--- SOURCE DATA Enclosed Below ---

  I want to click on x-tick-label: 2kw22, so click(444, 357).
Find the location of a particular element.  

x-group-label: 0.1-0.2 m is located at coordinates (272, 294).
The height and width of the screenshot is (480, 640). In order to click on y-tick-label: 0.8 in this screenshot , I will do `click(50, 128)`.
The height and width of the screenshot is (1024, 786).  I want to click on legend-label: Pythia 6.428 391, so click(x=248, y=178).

--- End of Enclosed SOURCE DATA ---
--- SOURCE DATA Enclosed Below ---

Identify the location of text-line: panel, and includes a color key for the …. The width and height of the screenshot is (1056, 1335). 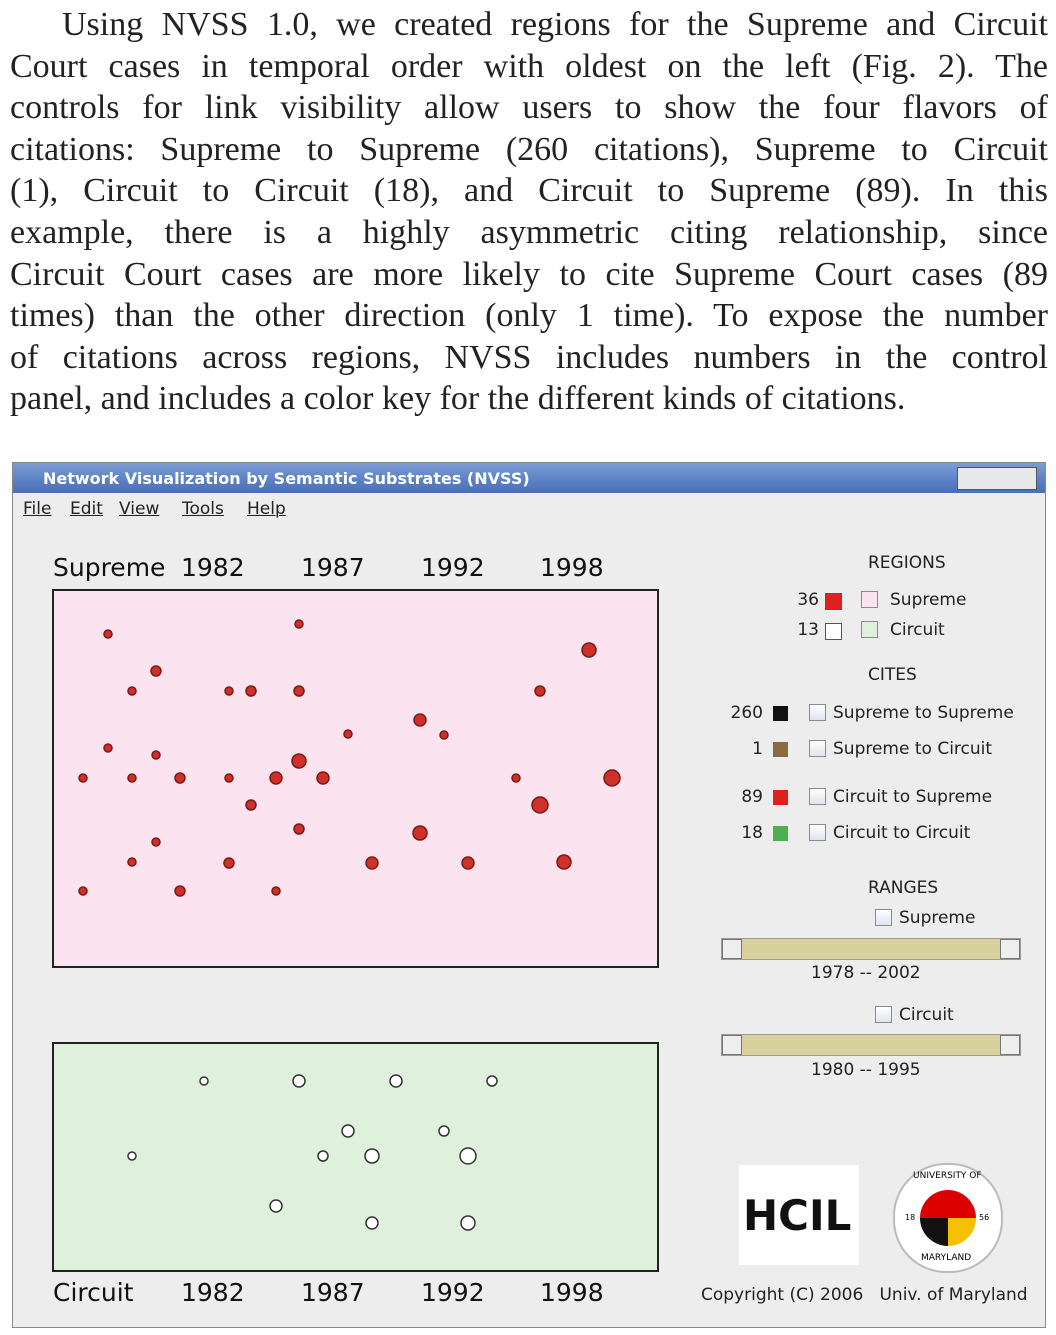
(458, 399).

--- End of Enclosed SOURCE DATA ---
--- SOURCE DATA Enclosed Below ---

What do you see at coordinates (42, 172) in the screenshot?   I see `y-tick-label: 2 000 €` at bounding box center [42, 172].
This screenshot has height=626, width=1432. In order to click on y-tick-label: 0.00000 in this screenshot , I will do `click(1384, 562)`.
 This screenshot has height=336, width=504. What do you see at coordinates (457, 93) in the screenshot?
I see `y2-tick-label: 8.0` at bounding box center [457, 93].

--- End of Enclosed SOURCE DATA ---

WORK REQUIRED: Update everything from the line that contains "This screenshot has height=626, width=1432." down to the line that contains "center [457, 93].", swapping "In order to" for "To" and keeping all else the same.

RESPONSE:
This screenshot has height=626, width=1432. To click on y-tick-label: 0.00000 in this screenshot , I will do `click(1384, 562)`.
 This screenshot has height=336, width=504. What do you see at coordinates (457, 93) in the screenshot?
I see `y2-tick-label: 8.0` at bounding box center [457, 93].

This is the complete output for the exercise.